Quickstart
This is a quickstart guide for PS
File extraction and preparation
Before using PS make sure you extracted your data correctly from PD or MQ
Proteome Discoverer
Proteome discoverer does not produce any output files so a PSM file should be manually exported. The procedure is different according to PD’s version. For older versions simply adjsut the ratio calculation values as seen below
and disable peptide grouping. Then go to File -> export -> to text to get a table file containing all the necessary information. For later versions of PD, export to tabular format the PSM information under PSM tab. Since PS is based in comparing the variations between biological - technical replicates and conditions, make sure that all files from all MS runs that correspond to all biological, technical replicates, conditions and fractions were fed to Proteome Discoverer to run the analysis.
MaxQuant
MaxQuant automatically produces some result files taht are saved under a folder named “txt”. The evidence and proteinGroups files are the ones necessary for PD. Also make sure that all MS runs for replicates, conditions and fractions are fed at once to MQ so that the result files contain the necessary merged information for all MS runs.

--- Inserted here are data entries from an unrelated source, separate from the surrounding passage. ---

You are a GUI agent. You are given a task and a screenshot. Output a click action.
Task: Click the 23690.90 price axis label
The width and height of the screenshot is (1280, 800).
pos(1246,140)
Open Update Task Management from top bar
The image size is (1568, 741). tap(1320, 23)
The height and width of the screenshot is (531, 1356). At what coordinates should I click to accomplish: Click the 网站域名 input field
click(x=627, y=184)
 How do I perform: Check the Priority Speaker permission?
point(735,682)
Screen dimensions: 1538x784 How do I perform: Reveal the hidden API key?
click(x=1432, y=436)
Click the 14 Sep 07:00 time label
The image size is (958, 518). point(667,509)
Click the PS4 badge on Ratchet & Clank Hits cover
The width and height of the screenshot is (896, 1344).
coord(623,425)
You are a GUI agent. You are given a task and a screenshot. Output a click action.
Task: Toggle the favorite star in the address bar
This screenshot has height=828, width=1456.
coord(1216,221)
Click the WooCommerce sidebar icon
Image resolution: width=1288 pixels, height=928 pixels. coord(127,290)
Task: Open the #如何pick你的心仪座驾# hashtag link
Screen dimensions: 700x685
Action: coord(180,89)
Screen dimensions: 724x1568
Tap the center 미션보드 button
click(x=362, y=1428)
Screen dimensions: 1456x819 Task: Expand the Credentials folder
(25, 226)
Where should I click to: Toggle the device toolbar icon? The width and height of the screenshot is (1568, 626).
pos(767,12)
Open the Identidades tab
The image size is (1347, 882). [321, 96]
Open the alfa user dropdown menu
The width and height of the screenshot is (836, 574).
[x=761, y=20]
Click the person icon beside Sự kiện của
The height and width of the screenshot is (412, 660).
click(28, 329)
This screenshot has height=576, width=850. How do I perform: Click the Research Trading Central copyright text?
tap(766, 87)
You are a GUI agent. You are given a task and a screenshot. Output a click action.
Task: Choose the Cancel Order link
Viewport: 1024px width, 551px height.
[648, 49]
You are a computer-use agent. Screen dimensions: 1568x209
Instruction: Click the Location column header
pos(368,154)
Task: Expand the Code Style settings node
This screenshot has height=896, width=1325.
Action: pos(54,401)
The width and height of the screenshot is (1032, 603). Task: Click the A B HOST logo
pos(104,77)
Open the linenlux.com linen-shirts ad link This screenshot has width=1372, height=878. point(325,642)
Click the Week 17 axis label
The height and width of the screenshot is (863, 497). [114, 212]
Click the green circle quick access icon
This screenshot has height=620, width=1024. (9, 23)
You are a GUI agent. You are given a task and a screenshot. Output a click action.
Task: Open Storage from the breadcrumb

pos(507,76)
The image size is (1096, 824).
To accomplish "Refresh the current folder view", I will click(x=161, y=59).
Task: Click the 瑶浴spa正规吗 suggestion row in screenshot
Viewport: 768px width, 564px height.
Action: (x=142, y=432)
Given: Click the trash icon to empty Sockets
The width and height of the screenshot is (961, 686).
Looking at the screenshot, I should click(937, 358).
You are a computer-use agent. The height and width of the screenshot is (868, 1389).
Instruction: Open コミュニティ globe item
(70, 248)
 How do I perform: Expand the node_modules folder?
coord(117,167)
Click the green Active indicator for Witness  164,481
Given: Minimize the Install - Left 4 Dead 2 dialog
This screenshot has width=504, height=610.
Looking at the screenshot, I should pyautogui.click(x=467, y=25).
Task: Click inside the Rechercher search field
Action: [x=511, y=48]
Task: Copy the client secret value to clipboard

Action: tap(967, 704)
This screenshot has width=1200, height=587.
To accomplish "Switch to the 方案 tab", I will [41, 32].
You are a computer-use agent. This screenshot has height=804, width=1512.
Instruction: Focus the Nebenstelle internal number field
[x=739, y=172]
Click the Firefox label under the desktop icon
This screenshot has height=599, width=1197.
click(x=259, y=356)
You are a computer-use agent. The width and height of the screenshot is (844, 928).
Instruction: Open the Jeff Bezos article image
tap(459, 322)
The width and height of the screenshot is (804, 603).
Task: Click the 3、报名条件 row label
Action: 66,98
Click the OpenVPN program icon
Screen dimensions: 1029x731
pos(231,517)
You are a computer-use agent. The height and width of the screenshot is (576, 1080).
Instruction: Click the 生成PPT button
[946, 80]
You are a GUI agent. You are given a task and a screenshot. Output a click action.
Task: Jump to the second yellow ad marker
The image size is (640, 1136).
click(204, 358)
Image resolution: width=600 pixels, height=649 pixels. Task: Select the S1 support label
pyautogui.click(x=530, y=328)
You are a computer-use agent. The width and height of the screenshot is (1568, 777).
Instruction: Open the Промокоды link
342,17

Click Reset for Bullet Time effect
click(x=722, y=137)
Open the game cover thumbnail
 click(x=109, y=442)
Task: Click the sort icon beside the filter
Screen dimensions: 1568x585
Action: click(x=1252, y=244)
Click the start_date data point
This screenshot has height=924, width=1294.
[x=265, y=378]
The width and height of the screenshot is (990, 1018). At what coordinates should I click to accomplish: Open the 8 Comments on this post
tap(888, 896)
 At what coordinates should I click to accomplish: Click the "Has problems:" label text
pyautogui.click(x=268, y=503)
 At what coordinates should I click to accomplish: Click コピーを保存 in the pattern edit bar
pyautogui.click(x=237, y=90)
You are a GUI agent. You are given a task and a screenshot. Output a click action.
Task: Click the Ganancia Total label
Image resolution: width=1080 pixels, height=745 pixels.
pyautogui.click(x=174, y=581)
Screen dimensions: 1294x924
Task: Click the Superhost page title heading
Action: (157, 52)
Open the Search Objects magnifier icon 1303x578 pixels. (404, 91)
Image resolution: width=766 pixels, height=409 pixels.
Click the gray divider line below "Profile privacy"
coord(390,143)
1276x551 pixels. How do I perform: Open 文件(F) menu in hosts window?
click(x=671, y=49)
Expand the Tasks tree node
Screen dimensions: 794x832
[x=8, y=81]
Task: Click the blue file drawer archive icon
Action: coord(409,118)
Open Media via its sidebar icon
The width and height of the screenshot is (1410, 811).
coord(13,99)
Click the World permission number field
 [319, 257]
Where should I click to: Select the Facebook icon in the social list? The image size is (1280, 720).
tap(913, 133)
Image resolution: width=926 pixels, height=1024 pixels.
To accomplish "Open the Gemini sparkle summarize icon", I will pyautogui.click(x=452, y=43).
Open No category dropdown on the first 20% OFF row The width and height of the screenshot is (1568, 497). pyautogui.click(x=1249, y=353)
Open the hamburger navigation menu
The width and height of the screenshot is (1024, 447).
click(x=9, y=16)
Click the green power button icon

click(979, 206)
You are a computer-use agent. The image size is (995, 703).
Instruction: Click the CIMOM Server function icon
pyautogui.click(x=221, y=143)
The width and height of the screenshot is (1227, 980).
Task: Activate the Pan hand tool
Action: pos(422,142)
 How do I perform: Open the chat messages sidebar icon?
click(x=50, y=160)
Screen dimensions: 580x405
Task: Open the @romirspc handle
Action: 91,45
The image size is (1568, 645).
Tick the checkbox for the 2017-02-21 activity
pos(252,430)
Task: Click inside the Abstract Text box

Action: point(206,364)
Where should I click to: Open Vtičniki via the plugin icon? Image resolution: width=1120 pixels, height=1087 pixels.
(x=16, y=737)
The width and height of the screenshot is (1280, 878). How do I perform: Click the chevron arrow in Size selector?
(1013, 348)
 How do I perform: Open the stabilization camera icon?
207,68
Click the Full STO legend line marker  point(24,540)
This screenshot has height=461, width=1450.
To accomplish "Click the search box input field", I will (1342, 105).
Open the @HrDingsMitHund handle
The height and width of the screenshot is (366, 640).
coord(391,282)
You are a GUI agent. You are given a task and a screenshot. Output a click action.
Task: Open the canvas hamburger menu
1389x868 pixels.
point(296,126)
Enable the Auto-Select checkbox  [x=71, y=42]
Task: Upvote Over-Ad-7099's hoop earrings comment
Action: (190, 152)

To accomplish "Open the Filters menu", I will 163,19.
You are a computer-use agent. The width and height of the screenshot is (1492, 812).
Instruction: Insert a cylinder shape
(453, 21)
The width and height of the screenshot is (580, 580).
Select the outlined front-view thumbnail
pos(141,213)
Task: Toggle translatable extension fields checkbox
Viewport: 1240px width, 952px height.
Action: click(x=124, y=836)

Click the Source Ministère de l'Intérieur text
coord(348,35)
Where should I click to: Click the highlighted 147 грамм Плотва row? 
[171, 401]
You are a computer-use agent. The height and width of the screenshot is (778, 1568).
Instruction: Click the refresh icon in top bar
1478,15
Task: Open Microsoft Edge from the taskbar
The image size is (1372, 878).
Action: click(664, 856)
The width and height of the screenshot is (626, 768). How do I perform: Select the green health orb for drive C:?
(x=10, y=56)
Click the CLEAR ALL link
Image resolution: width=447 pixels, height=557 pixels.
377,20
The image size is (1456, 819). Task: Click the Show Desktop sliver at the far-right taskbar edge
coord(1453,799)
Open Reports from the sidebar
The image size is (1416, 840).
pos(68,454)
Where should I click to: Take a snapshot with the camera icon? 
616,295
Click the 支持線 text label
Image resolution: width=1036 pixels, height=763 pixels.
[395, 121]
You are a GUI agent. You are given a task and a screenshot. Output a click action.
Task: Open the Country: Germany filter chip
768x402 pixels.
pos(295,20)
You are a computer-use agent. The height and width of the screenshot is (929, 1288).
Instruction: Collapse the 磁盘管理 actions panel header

Running a simple comparison analysis
The following instructions show you how to run a simple analysis. To do so we will use a test dataset (SILAC 2plex MQ) that contain a 2 condition dataset coming from MaxQuant and 72 total MS runs - 3 biological replicates with 2 technical replicates each - fractionated to 12 fractions per sample.
Using the web intefrace
Whether you installed PS in a single computer or in a local server or if you are using PS as a web application you will be using it through our web interface. It is advisable that you open our help page simultaneously in case you want to see screenshots of the procedure in parallel
- First upload your data in Step1: Upload the PSM file from PD or the evidence.txt and proteinGroups.txt from MQ. You should see a progress bar until the files are uploaded and then a message saying Processing please wait… Proteosign automatically detects the type of the experiment and the processing software (PD or MQ) for you. It will also detect all rawfiles contained (one per MS run) and all labels and tags - if any. In case you don’t have an experiment ready to test and just want to see how PS works, you can use one of our examples - click on choose on Step 1 and opt for an experiment that suits your needs. Note that all options in the next steps for the example datasets will be automatically filled in.
- Define your experimental structure in Step 2: As described in Quantitative proteomics analysis basics a typical proteomics experiment consists of different MS runs that correspond to different biological replicates, technical replicates, fractions and possibly different conditions (see the diagrams A diagram showing a typical labelled experiment and A diagram showing a typical label free experiment). In step 2 you are asked to describe this experiment to PS so that it knows where the data derive from. In a labelled or tagged experiment you need to define only the biological and technical replicate per rawfile. For example in the experiment described by the flowchart above the rawfiles “Brep1 Trep1 Frac1”, “Brep1 Trep1 Frac2”, “Brep1 Trep1 Frac3” should all be assigned to Bio replicate # = 1 and Tech replcate# = 1 - select the rawfiles by clicking on them and use the text boxes on the roght to assign the replicate numbers. PS will automatically assign different fraction numbers to these raw files - note that the order of the fraction numbers does not matter. In case your experiment is label free, different rawfiles represent also different conditions. To assign a condition to some raw files, select them - right click on them and select “assign condition”. Type a description of the condition and hit the Ok button. Then assign the biological and technical replicates as above. The next button will be enabled when all necessary information is given - note that PS currently needs at least two biological relicates to be part of the experiment to complete the analysis so you might see the next button disabled in case you provided only one biorep to PS.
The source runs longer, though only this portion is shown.